Already faced with the most fundamental concerns for the structure and protection of this nation’s constitution it now appears that the battle over the EU has developed a second front - the dismantling of our parliamentary institutions and the most cavalier disregard for our constitution and rights.

 

Given the extracts above, there is good reason to believe that, under Magna Carta, 25 hereditary peers can convene themselves as a quorum, and sit as a House of Lords, despite the recent passage of a bill purporting to restrict its hereditary numbers. 

 

We have reason to believe that such a quorum can be assembled.

 

Furthermore, under the terms of Magna Carta, that House has an obligation to hear petitions brought by free men, and take them to The Queen, who - equally - has an obligation to hear them.

 

That is the ultimate consequence of the unique contract first established with Magna Carta and renewed at each coronation.

 

To those in government and the judiciary who might try to argue that we no longer have the right of petition and appeal to The Queen, there are serious questions to answer:

 

When do they claim that right was taken away?  By whom?  And how?

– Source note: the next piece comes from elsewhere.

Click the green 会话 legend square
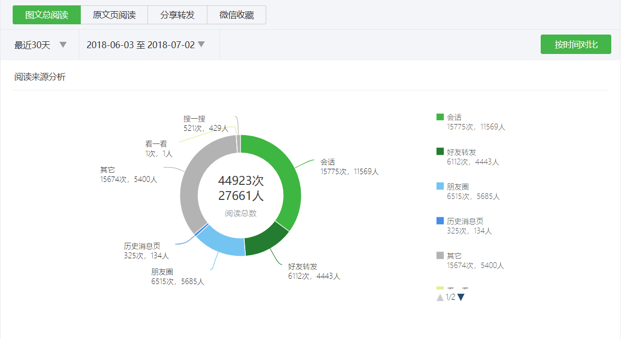The image size is (621, 339). (x=439, y=117)
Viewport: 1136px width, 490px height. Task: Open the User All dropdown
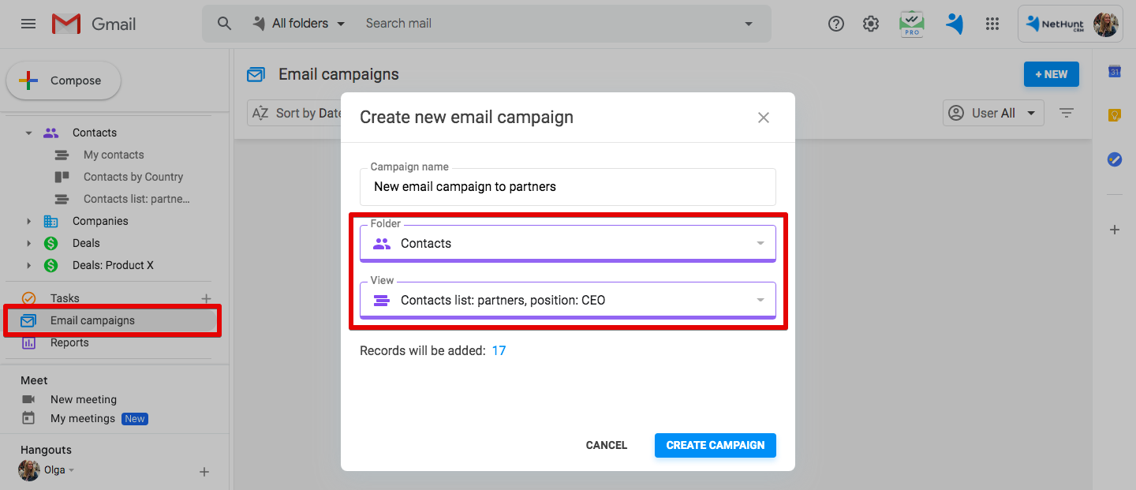pos(993,113)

On whose authority?  And by what right?

 

(We believe the last monarch to receive and act on a petition was Queen Victoria, and we can find no evidence of any attempt to prevent or hinder any such petition subsequently.  Nor does there appear to be any legislation which attempts to defy the contract made between sovereign and subjects in Magna Carta and the Coronation Oath.  We acknowledge that it has become custom in the last few years for petitions to be passed to ministers of the crown for action, but that is not to say that the monarch can no longer act in her own right.  Indeed, in current circumstances, the ministers themselves are party to our complaint, and cannot therefore deal with the matters complained of.)

 

In any case, the sovereign cannot be absolved from her obligations, responsibilities and duties to her subjects, and certainly not on the mere advice of ministers.  Otherwise the Coronation Oath would be meaningless.

 

Which is why we are preparing a petition to be submitted to the hereditary House of Lords for presentation to The Queen, based on the following terms:

 

“We the undersigned seek to draw attention to and seek redress from the imposition of foreign laws, directives, regulations and judicial decisions by and from the European Union and its institutions, to the detriment and prejudice of your sovereignty and to our rights and freedoms as defined in Magna Carta, the Declaration of Rights, and by the customs of your people, and which you, our sovereign, swore to uphold and preserve inviolate in your Coronation Oath of 1953.”

 

If Magna Carta stands, we have a right to enter such a petition. 

 

If it does not, this kingdom stands in dire peril, the executive have some momentous questions to answer, and all free men of this kingdom should hear the call. 

 

Whether Magna Carta stands or not, action is needed, and we intend to take it.